-------- DATA UNDER STUDY --------

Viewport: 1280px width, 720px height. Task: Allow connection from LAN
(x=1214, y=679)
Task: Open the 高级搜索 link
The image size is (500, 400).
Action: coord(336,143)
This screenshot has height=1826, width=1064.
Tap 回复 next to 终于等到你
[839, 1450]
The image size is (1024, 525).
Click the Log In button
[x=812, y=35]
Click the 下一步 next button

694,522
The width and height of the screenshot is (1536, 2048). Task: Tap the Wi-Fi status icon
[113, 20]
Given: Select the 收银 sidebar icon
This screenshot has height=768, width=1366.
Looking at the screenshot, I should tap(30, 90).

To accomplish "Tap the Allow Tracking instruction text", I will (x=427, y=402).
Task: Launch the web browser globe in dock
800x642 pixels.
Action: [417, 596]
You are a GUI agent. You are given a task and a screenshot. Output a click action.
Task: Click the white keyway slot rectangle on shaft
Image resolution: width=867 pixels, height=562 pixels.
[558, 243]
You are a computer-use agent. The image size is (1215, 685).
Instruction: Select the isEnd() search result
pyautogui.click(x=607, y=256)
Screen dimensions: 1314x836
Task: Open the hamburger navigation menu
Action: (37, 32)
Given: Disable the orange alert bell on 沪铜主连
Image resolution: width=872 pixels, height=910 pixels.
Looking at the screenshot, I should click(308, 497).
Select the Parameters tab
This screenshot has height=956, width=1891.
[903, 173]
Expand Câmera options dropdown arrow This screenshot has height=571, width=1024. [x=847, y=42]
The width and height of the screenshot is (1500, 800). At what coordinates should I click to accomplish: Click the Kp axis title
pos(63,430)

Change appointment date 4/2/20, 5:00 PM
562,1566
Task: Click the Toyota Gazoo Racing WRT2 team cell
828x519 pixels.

--------

### YOUR ASSIGNMENT
Reproduce all of the entries verbatim.

### YOUR SOLUTION
Viewport: 1280px width, 720px height. Task: Allow connection from LAN
(x=1214, y=679)
Task: Open the 高级搜索 link
The image size is (500, 400).
Action: coord(336,143)
This screenshot has height=1826, width=1064.
Tap 回复 next to 终于等到你
[839, 1450]
The image size is (1024, 525).
Click the Log In button
[x=812, y=35]
Click the 下一步 next button

694,522
The width and height of the screenshot is (1536, 2048). Task: Tap the Wi-Fi status icon
[113, 20]
Given: Select the 收银 sidebar icon
This screenshot has height=768, width=1366.
Looking at the screenshot, I should tap(30, 90).

To accomplish "Tap the Allow Tracking instruction text", I will (x=427, y=402).
Task: Launch the web browser globe in dock
800x642 pixels.
Action: [417, 596]
You are a GUI agent. You are given a task and a screenshot. Output a click action.
Task: Click the white keyway slot rectangle on shaft
Image resolution: width=867 pixels, height=562 pixels.
[558, 243]
You are a computer-use agent. The image size is (1215, 685).
Instruction: Select the isEnd() search result
pyautogui.click(x=607, y=256)
Screen dimensions: 1314x836
Task: Open the hamburger navigation menu
Action: (37, 32)
Given: Disable the orange alert bell on 沪铜主连
Image resolution: width=872 pixels, height=910 pixels.
Looking at the screenshot, I should click(308, 497).
Select the Parameters tab
This screenshot has height=956, width=1891.
[903, 173]
Expand Câmera options dropdown arrow This screenshot has height=571, width=1024. [x=847, y=42]
The width and height of the screenshot is (1500, 800). At what coordinates should I click to accomplish: Click the Kp axis title
pos(63,430)

Change appointment date 4/2/20, 5:00 PM
562,1566
Task: Click the Toyota Gazoo Racing WRT2 team cell
828x519 pixels.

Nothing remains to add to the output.